CONTRATAPA
› Por Jorge Isaías
Aquel verano fue en verdad un poco más distinto que los otros.
Es lo que conversamos muy de vez en cuando muy de vez en cuando nos reunimos alrededor de unas brasas que hacen dorar una carne apetitosa, regada con el consiguiente vino tinto que empuja hacia nuestro interior tamaña exquisitez.
En realidad debo aclarar que no es un tema excluyente, sino que ralea en la maraña de recuerdos, de medias memorias corridas de un hormiguero que empuja hacia la luz del entendimiento que va buscando un aire de agradable bienestar.
Fue en el verano que fue trasegado por la presencia entre tímida y sobradora de esos dos chicos que venían de la ciudad: nos sentimos un poco extraños en nuestro propio terreno por decirlo con el modo metafórico y aun literal.
Eran dos hermanos que venían de la ciudad a pasar las vacaciones a la casa de sus abuelos que justamente vivían a la vuelta de nuestra casa, en pleno barrio El Jazmín. Porque en la casa en que vivió don Clemente Gerlo con su familia, anteriormente vivió un italiano que se llamó Giovanni Di Tomasso y que había plantado jazmines por todo ese gran terreno donde una higuera centenaria resiste al implacable paso del tiempo. Es lo que siempre oí de mis mayores, porque yo en cuerpo presente a este señor tan dispendioso con los olores agradables y el blanco de un blanco impoluto no lo conocí y no sólo eso ni siquiera vi una foto miserable nunca puesta ante mis ojos.
El Barrio el Jazmín se hizo famoso por otras razones que nada tienen que ver con la floricultura y la cuento aquí. Cuando el famoso Cholo Belluschi puso sobre sus hombros la difícil tarea de armar los grupos de fútbol infantil por el barrio, se le vino a la mente reflotar los albos jazmines de don Di Tomasso y tal el nombre que inventó sin consultar con nadie. Roberto Escudero eligió los colores blanco y rojo, tal la camiseta. Pero los pibes del barrio comenzaron a alzarse con todas las copas de todos los campeonatos del pueblo y aún del vecino. Esto produjo envidias y recelos y un aura de energía vital para los que vivimos en sus calles más bien alejadas y escondidas entre plátanos, paraísos y fresnos y casuarinas, que hacen al mito de origen del barrio, humilde de por sí.
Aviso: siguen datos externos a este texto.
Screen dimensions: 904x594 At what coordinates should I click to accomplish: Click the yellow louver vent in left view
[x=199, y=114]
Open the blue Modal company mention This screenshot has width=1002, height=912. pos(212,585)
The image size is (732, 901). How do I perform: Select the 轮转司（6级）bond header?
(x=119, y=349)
La anécdota a rescatar o el motivo de estas palabras desmañadas es que estos chicos de la ciudad, silenciosos y atildados eran excelentes jugadores en el manejo de la pelota y en los picados y partiditos nos hacían morder el polvo a todos. No con mucha torpeza tratábamos de frenarlos, pero no queríamos quebrarles alguna pierna, de ningún modo. En los córneres tratábamos de encimarlos, al irlos a marcar les dejábamos una cepilladita suave o una zancadilla, pero nada. Inútil, siempre nos sorteaban con elegancia y por más que hiciéramos para fastidiarles nunca lo lográbamos.
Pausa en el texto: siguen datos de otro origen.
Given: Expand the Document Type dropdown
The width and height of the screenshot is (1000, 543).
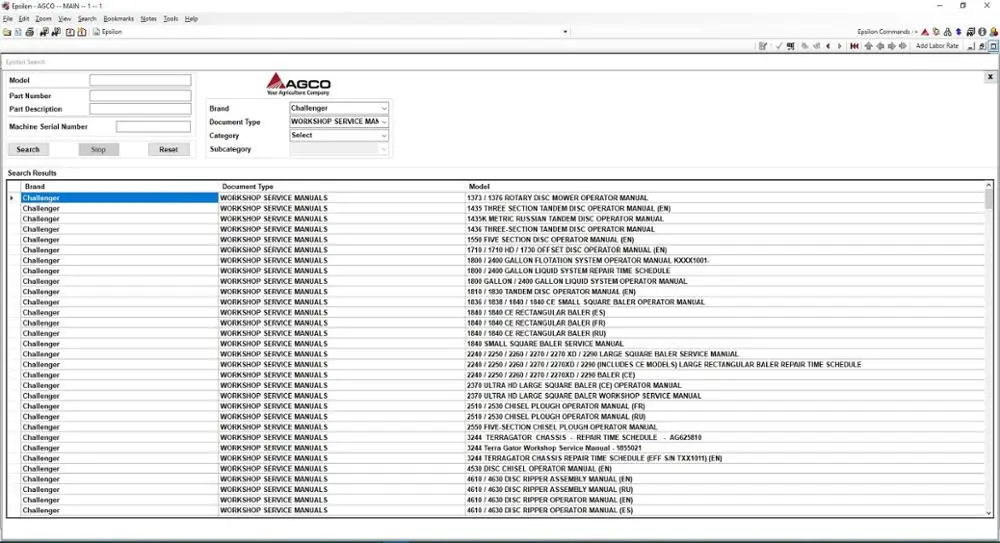Looking at the screenshot, I should click(339, 122).
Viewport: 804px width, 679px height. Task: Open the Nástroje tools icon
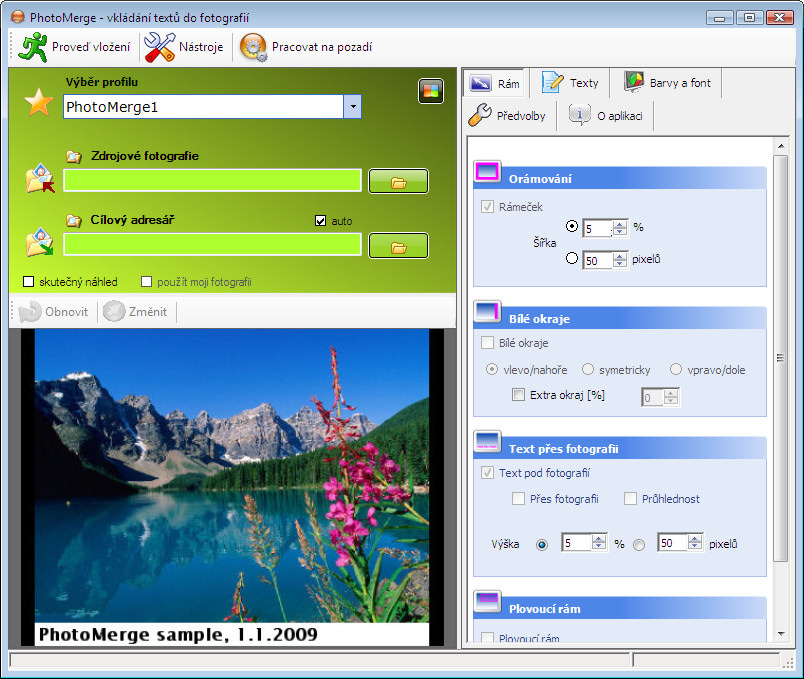click(x=159, y=47)

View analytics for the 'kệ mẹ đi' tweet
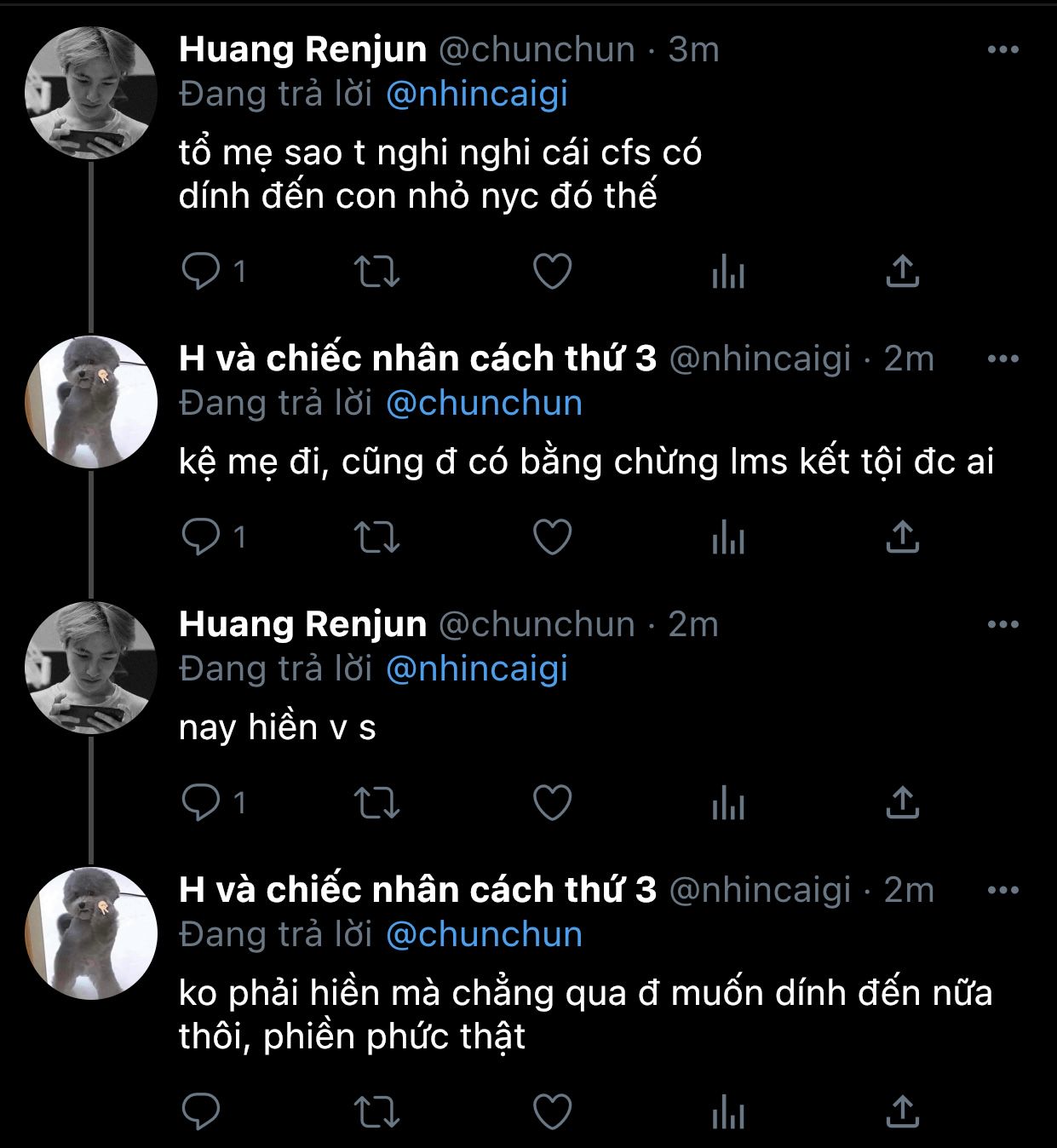point(728,537)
Hasta que a uno de nosotros se le ocurrió una idea, para darles una lección. Desafiamos al equipo del Barrio de las Ranas, que tenía un 2 golpeador por furor y alegría. Y allá fuimos nosotros con los dos pibes de refuerzo. Ellos ignorando la pequeña trampa que en verdad no era sino una venganza un poco cobarde.
El partido se planteó desmañado desde el principio y ellos, elegantes, duchos, esperaban los guadañazos del zaguero y los saltaban. Todo iba bien y ganábamos uno a cero, con ellos como compañeros era un paseo.
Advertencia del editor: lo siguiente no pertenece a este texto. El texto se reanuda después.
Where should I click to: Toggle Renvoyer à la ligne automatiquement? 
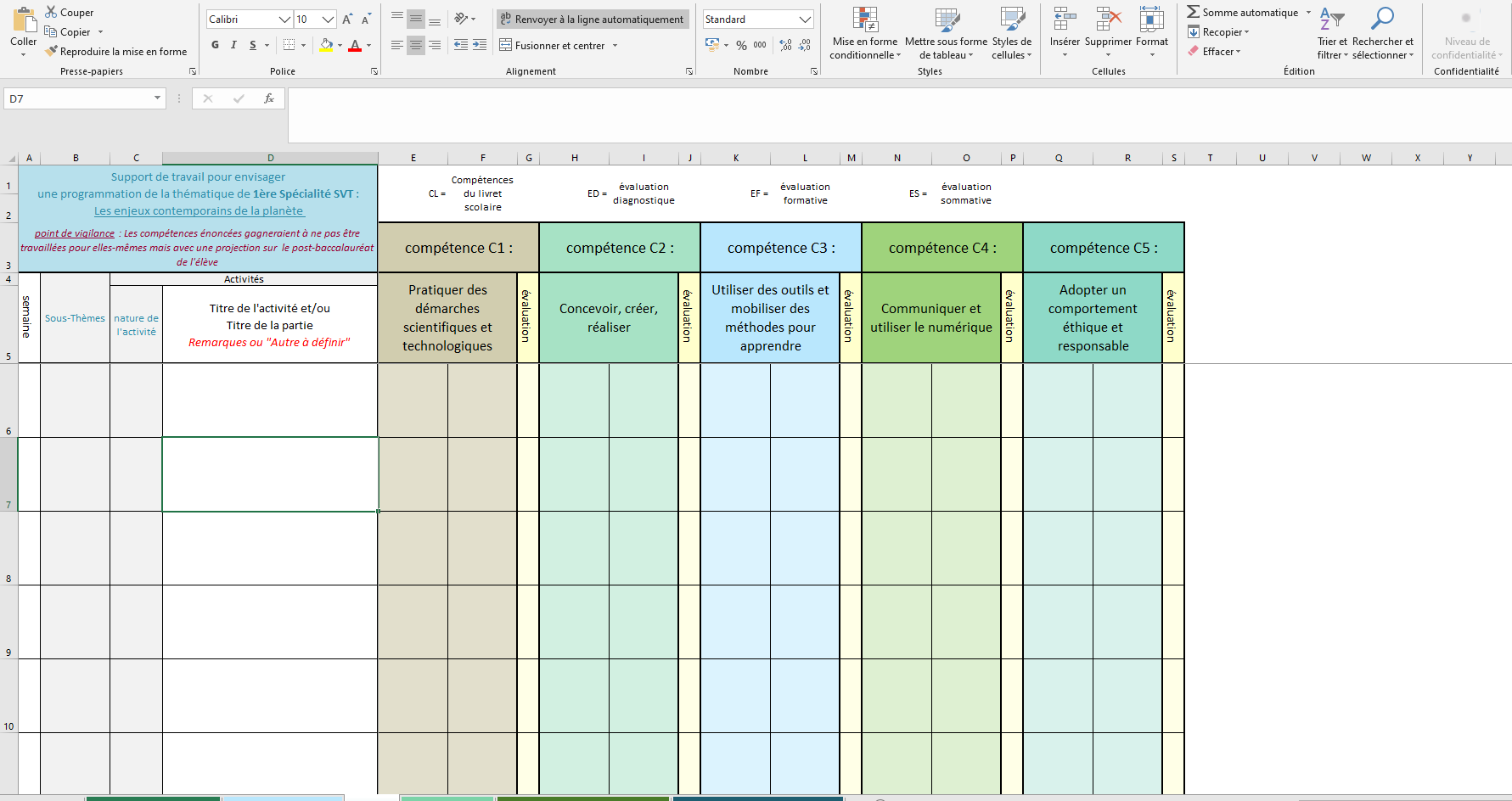(x=592, y=20)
Hasta que aquel energúmeno alto, grandote y bastante malintencionado se dio cuenta que iba perdiendo respeto y prestigio y su fama de pesado se diluía. Y actuó: a uno le pegó de atrás con mala leche y al otro le dio un cabezazo en el pecho. Los sacó, digamos, de circulación.
Se suspendió el partido, perdimos los puntos y al bruto lo suspendieron para siempre. No jugó más en los equipos del pueblo. Salvo algún picadito inocente.
Terminó el verano, los pájaros se iban volando hacia el ocaso, las garzas y los flamencos volvían a sus lagunas. Un poco de tristeza se aposentaba en nosotros, porque se aproximaba el tiempo de las clases, de las órdenes, de la pelota que se debía dejar por los deberes.
De los dos chicos nunca más se supo, sus abuelos se fueron de este mundo, por lo tanto ellos también fueron olvidados y somos muy pocos los que nos acordamos de esos pibes rubios y de buenos modales.
Fue todo muy breve.
Como una breve brizna de una gramillita que el viento tira bajo una alcantarilla seca.